Paléologue arriva bientôt à Constantinople. Il fit rebâtir les édifices détruits ou incendiés, rappela les familles grecques dispersées dans l’Empire, et ordonna une nouvelle répartition des terres. Il souffrit que les marchands vénitiens, génois et pisans continuassent leur commerce, et les plaça dans des quartiers séparés, afin de les mieux surveiller. Quelque temps après il fit brûler les yeux à son jeune collègue, et devint seul maître de l’Empire. Il transmit son trône à sa postérité, qui le conserva, dans un état de honte et d’humiliation, jusqu’à la prise de Constantinople par Mahomet ii, qui eut lieu en 1453.

Baudouin recommença ses voyages, et fatigua vainement de ses plaintes les cours de l’Europe.
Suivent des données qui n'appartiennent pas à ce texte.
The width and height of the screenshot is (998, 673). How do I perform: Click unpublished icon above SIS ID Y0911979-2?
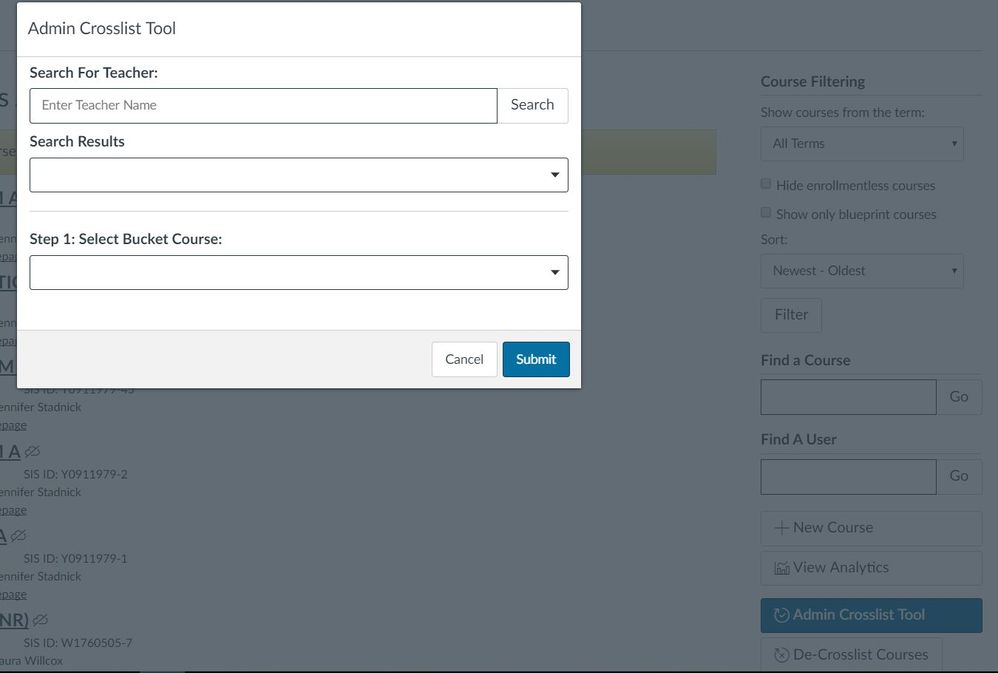(x=33, y=452)
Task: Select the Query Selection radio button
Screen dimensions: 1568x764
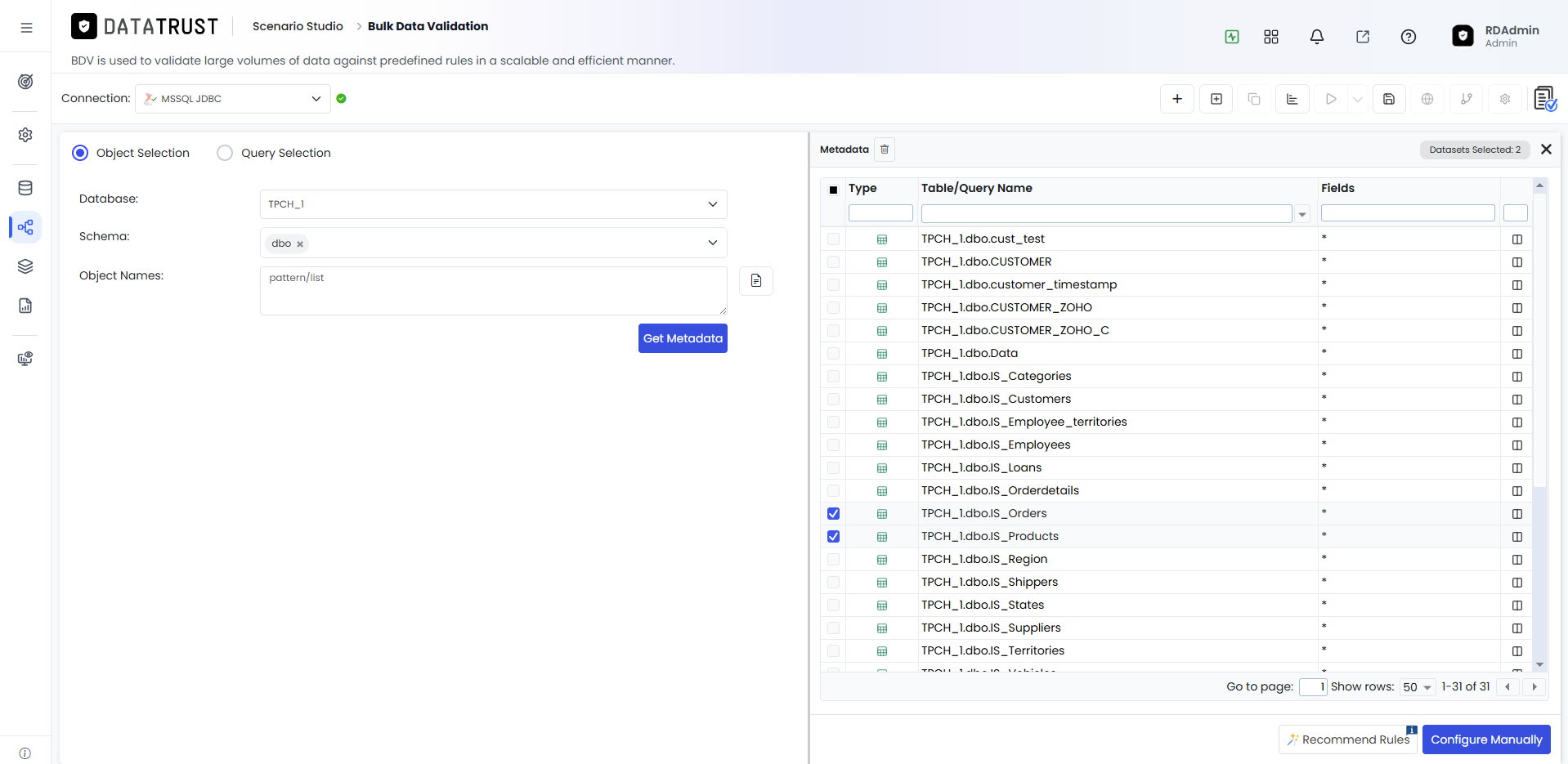Action: click(x=225, y=153)
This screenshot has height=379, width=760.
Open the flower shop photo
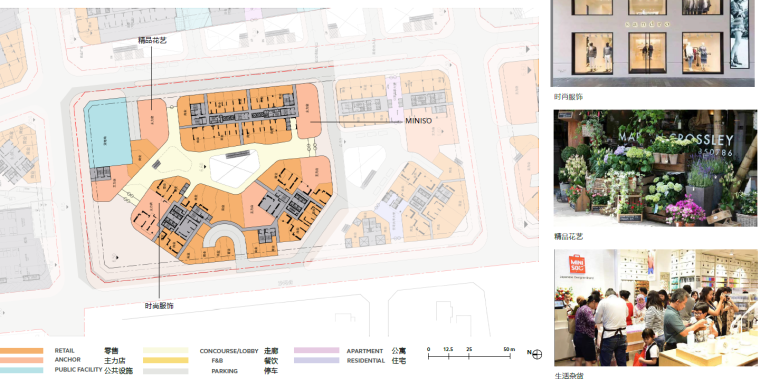(x=655, y=168)
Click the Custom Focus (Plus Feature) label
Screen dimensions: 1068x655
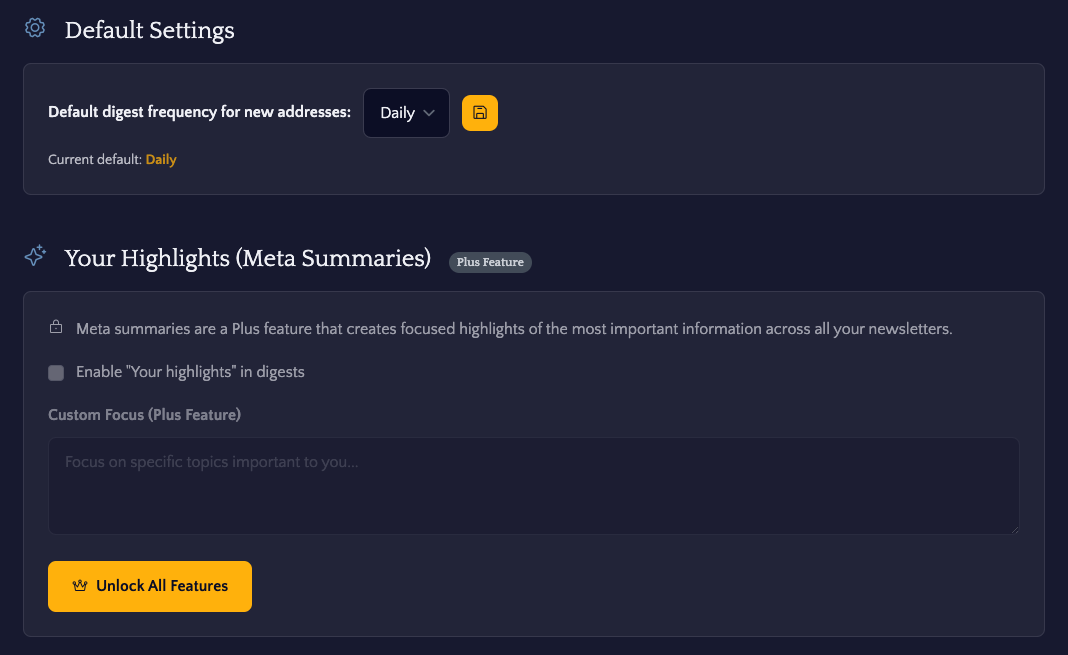(144, 414)
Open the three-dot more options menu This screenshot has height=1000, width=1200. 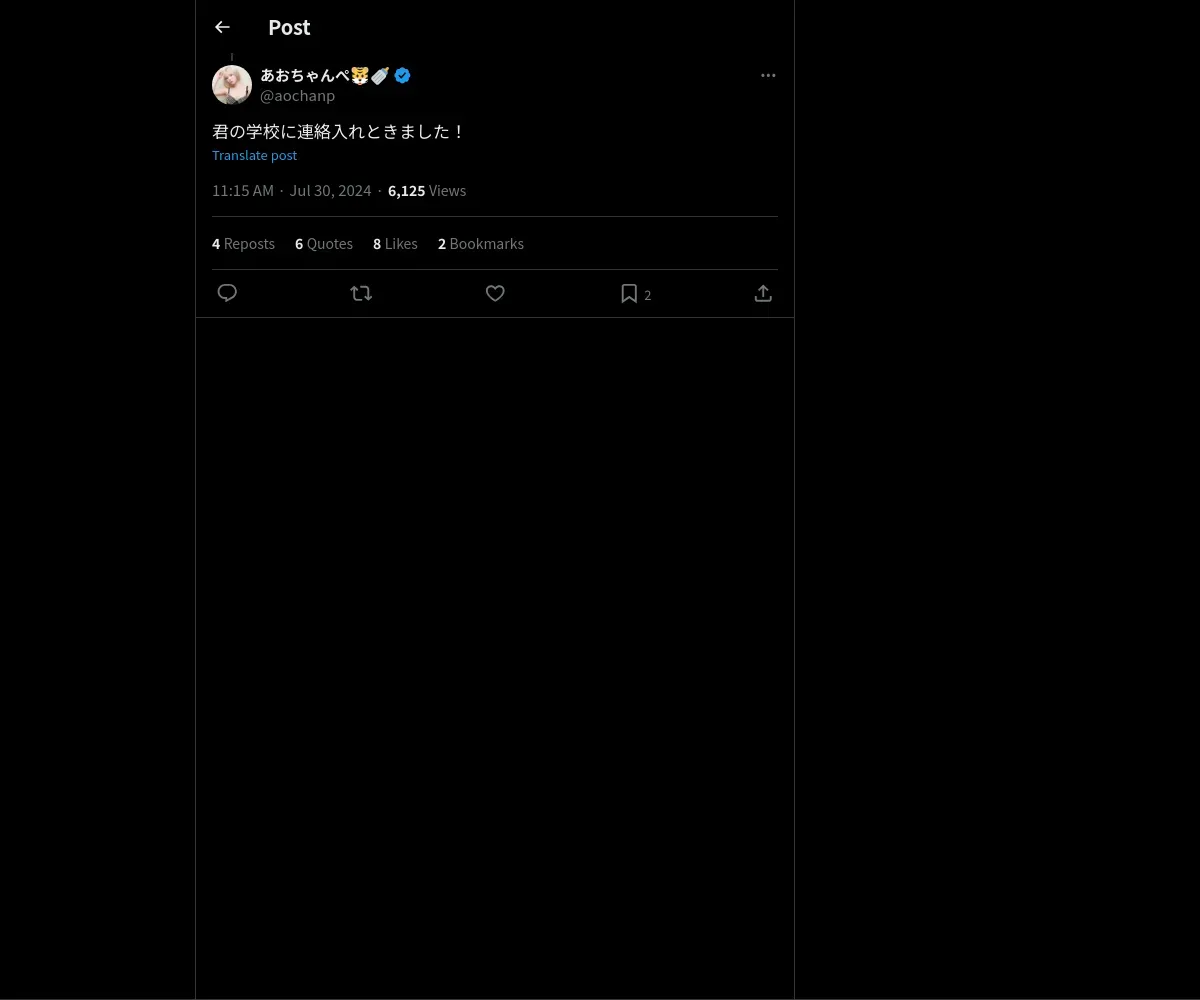(768, 75)
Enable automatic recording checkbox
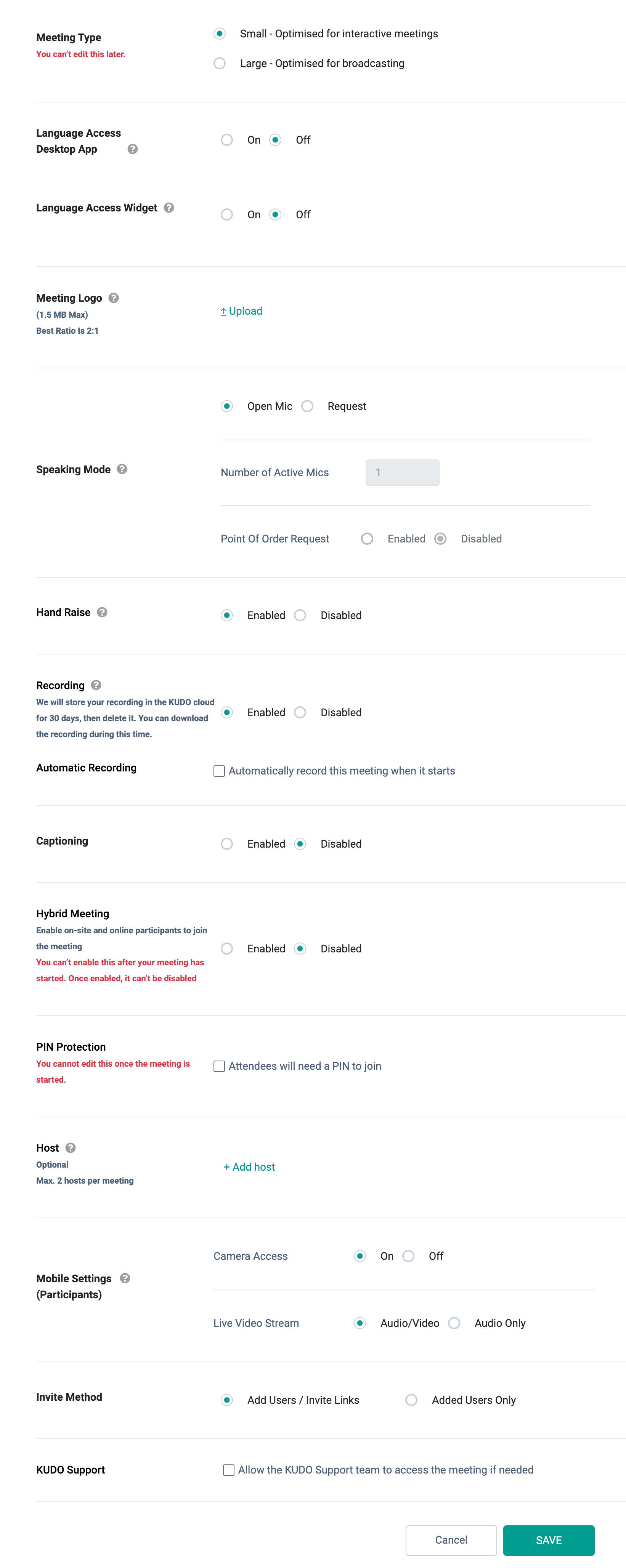Viewport: 626px width, 1568px height. (219, 771)
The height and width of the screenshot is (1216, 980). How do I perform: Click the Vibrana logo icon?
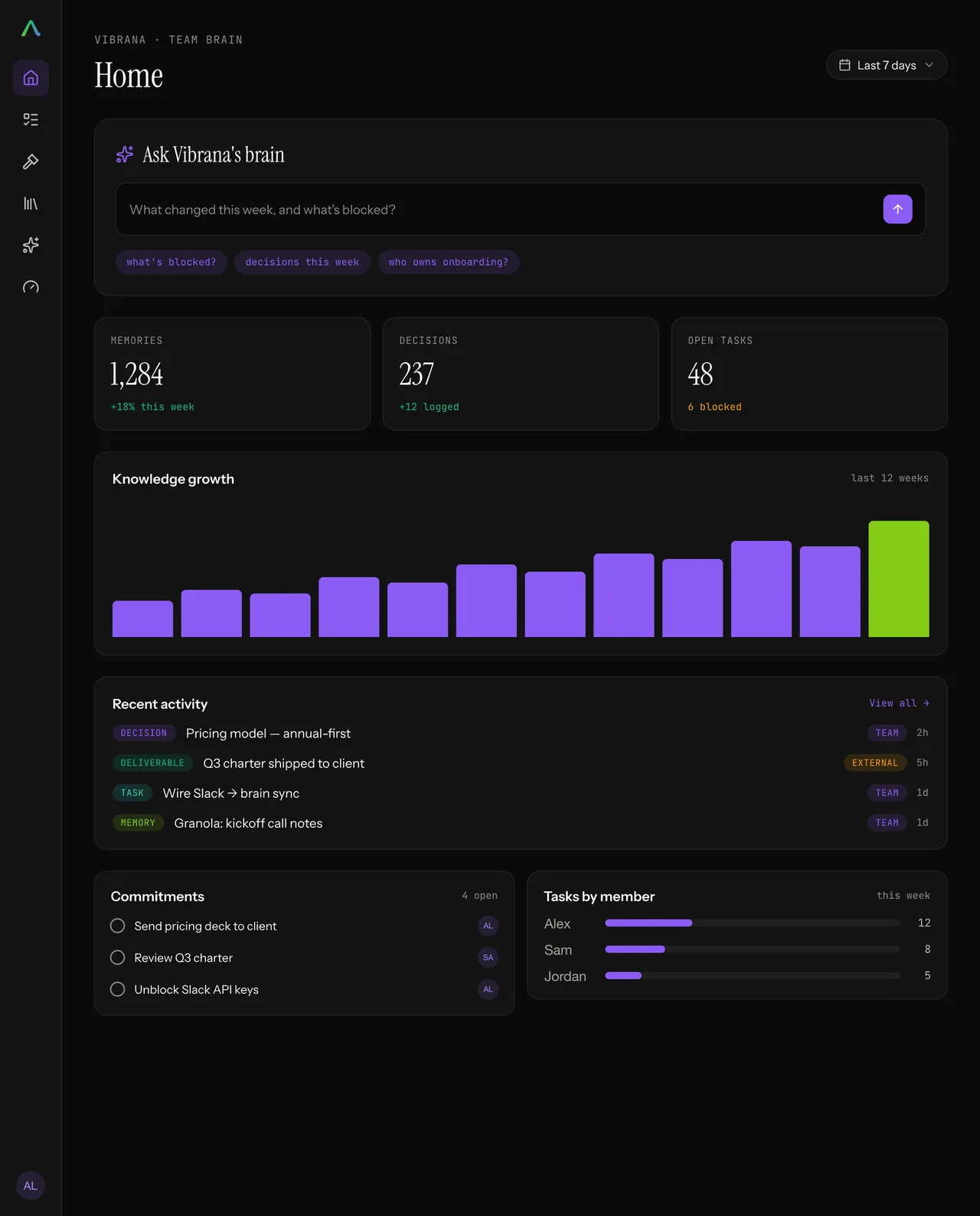coord(31,28)
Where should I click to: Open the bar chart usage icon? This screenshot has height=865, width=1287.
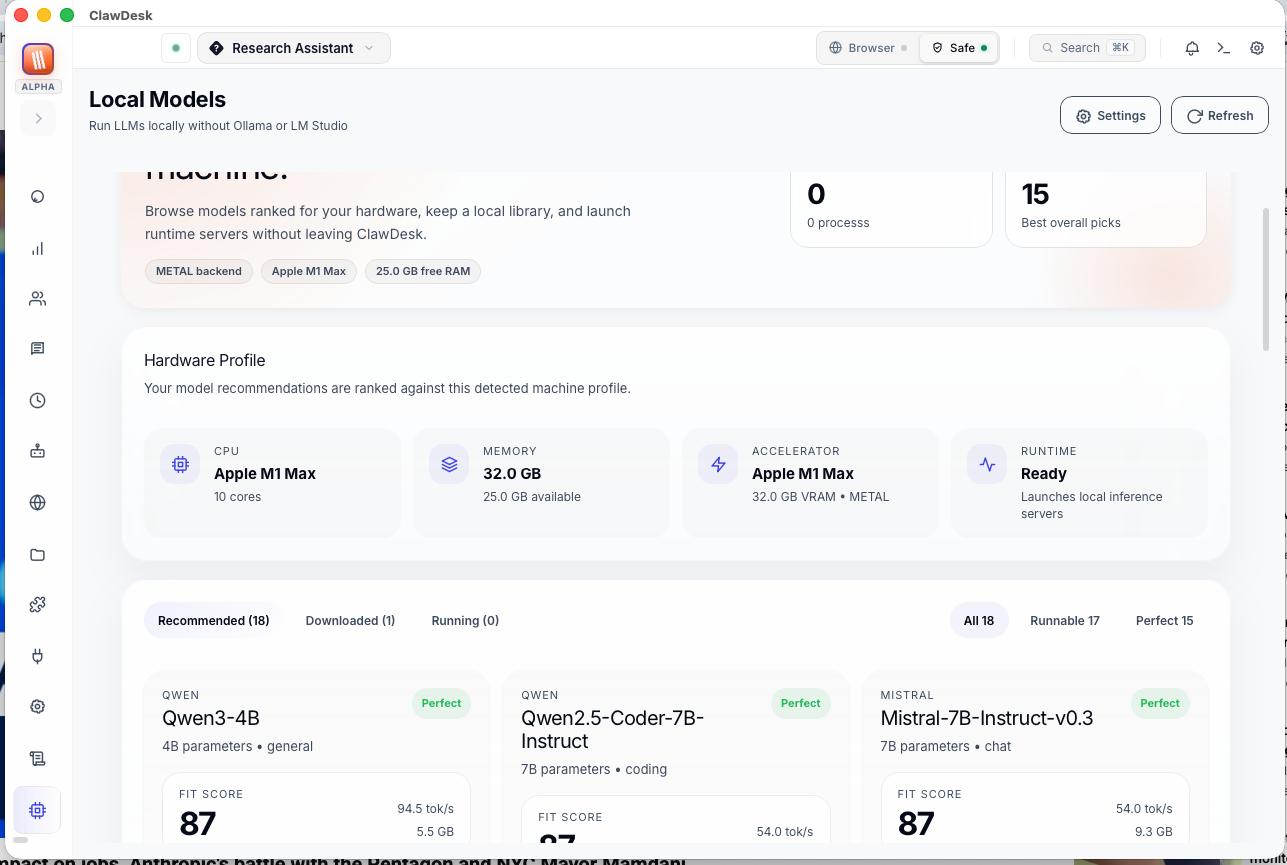coord(37,248)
Le titre d’empereur subsista long-temps dans sa famille, et fut transporté dans la maison de France par le mariage de Catherine, petite-fille de Baudouin, avec Charles de Valois, fils de Philippe-le-Hardi.

Ville-Hardouin se soumit à Paléologue lorsqu’il le vit maître de Constantinople. Rétabli dans ses États, il fit de nouveau la guerre : mais il fut vaincu, dépouillé, et mourut dans une prison. Sa fille épousa Philippe, second fils de Charles d’Anjou, roi de Sicile, et lui porta le vain titre de prince d’Achaïe : cette branche se fondit par la suite, comme je l’ai dit, dans la maison de Savoie.